> **THE EXERCISE**
List every line below that contains the word "Instruction", copying each in full.

> **INPUT RECORDS**
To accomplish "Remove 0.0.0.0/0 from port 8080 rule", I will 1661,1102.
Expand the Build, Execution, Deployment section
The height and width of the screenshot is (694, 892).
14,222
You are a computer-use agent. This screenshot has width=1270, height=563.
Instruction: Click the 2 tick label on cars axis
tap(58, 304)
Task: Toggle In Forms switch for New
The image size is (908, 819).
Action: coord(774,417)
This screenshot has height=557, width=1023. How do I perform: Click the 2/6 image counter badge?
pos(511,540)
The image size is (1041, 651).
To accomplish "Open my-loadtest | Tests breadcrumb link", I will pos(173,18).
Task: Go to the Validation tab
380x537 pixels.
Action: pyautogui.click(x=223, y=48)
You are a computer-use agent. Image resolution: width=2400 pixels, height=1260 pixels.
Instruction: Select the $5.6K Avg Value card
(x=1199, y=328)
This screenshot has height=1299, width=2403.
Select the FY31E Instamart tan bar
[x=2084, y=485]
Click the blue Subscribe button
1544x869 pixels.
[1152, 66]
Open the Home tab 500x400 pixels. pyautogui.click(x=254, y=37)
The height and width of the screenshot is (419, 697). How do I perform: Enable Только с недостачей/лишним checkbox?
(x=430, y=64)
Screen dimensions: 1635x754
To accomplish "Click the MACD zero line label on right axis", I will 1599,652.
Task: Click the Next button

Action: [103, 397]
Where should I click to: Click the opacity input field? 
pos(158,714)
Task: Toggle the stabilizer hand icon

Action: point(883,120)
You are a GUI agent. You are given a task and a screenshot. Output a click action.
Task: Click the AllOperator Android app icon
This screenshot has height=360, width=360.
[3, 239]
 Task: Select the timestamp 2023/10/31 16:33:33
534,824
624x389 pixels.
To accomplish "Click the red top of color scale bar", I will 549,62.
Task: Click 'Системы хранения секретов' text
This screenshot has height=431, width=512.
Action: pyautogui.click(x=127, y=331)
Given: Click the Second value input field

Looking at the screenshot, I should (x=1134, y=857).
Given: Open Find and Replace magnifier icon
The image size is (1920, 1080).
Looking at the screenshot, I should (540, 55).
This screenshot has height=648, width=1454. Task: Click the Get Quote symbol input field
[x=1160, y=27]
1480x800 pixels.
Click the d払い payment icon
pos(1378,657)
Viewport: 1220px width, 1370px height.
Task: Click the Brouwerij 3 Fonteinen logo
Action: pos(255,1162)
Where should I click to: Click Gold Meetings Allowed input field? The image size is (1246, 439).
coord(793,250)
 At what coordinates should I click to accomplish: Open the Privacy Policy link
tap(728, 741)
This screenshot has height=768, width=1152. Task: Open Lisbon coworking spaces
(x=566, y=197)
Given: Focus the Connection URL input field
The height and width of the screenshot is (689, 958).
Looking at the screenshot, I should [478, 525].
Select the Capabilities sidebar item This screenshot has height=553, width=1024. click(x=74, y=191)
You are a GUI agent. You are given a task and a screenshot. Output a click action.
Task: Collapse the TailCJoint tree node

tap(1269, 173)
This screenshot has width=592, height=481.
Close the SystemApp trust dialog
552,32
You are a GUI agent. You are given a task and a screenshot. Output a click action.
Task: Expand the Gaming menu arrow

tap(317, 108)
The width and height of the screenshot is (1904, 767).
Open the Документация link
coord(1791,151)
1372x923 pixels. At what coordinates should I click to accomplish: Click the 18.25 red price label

> **ANSWER TO THE PROBLEM**
Instruction: Click the 2 tick label on cars axis
Instruction: Select the $5.6K Avg Value card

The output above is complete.